#### Information supplied:
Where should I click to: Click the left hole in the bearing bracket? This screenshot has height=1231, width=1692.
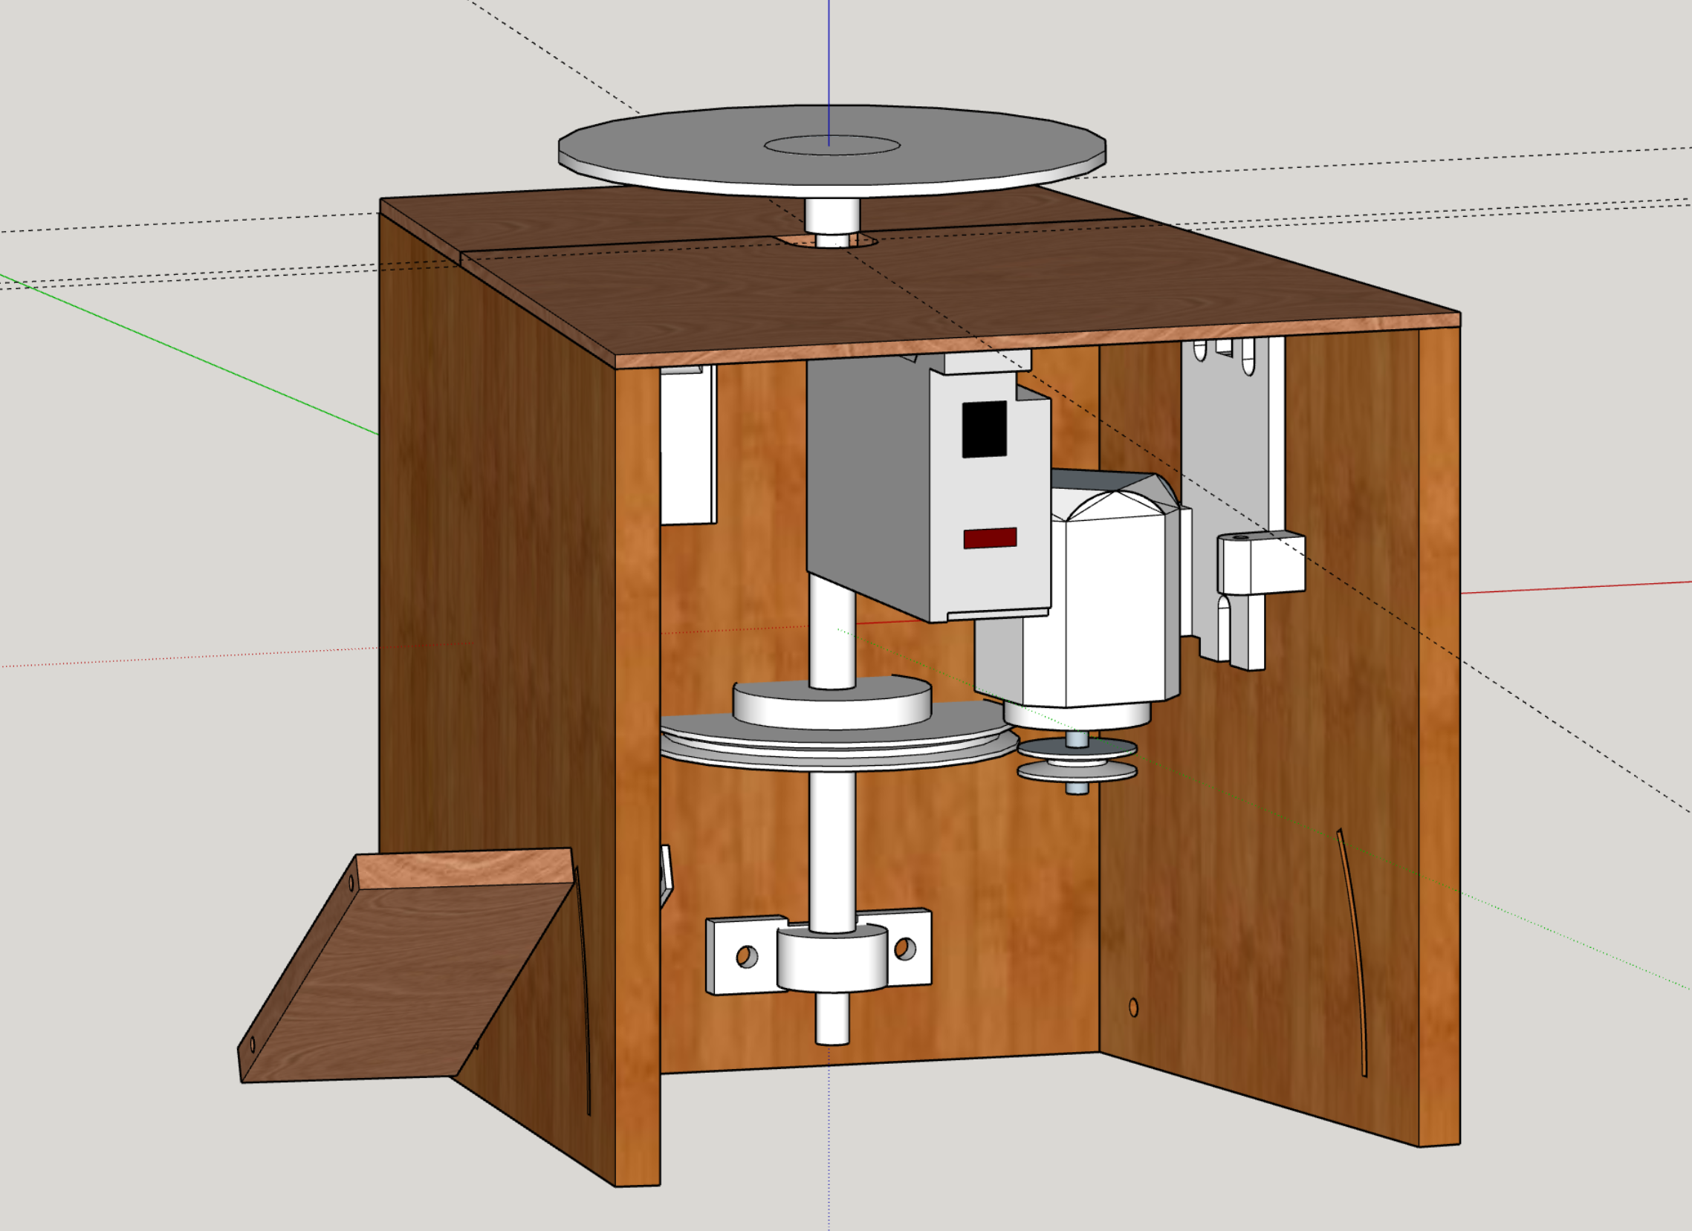coord(746,956)
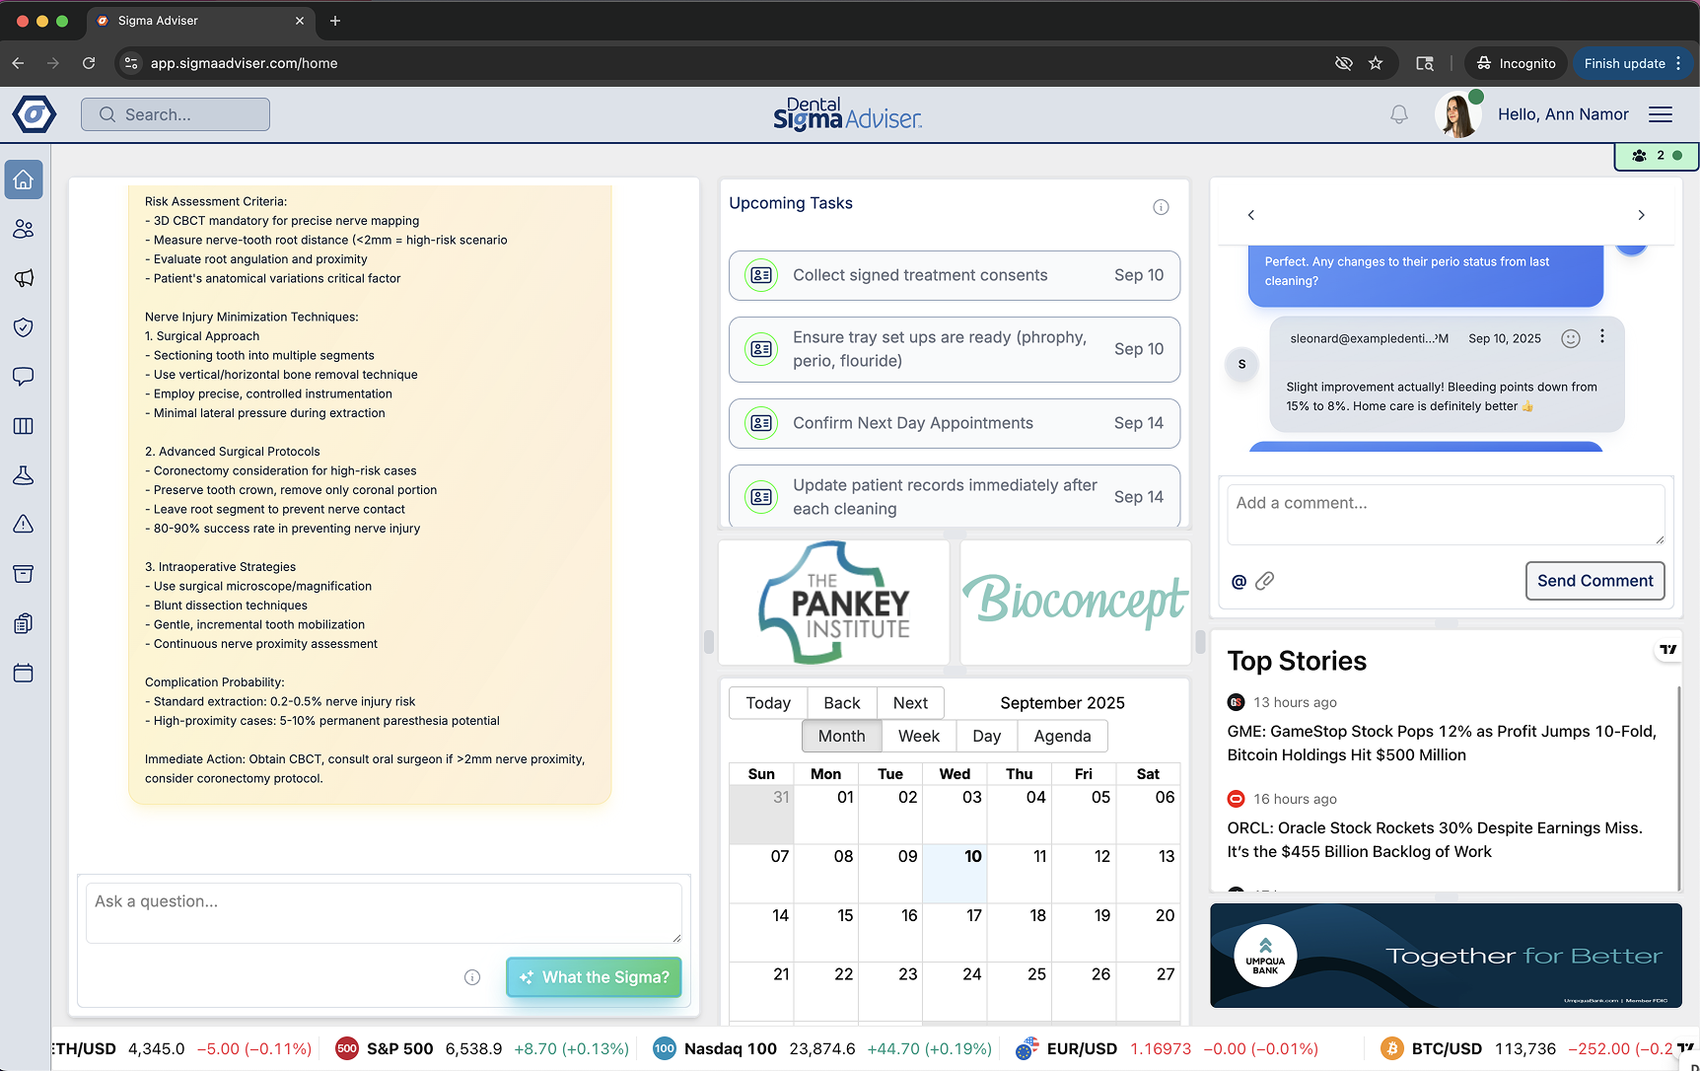Screen dimensions: 1700x1071
Task: Mark the Collect signed treatment consents task
Action: (x=760, y=275)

#### Action item:
Without carrying over any pictures, retype the records above exactly.

#### Task solution:
Where should I click to: Click the left hole in the bearing bracket? This screenshot has height=1231, width=1692.
coord(746,956)
Screen dimensions: 1700x1071
Task: Mark the Collect signed treatment consents task
Action: (x=760, y=275)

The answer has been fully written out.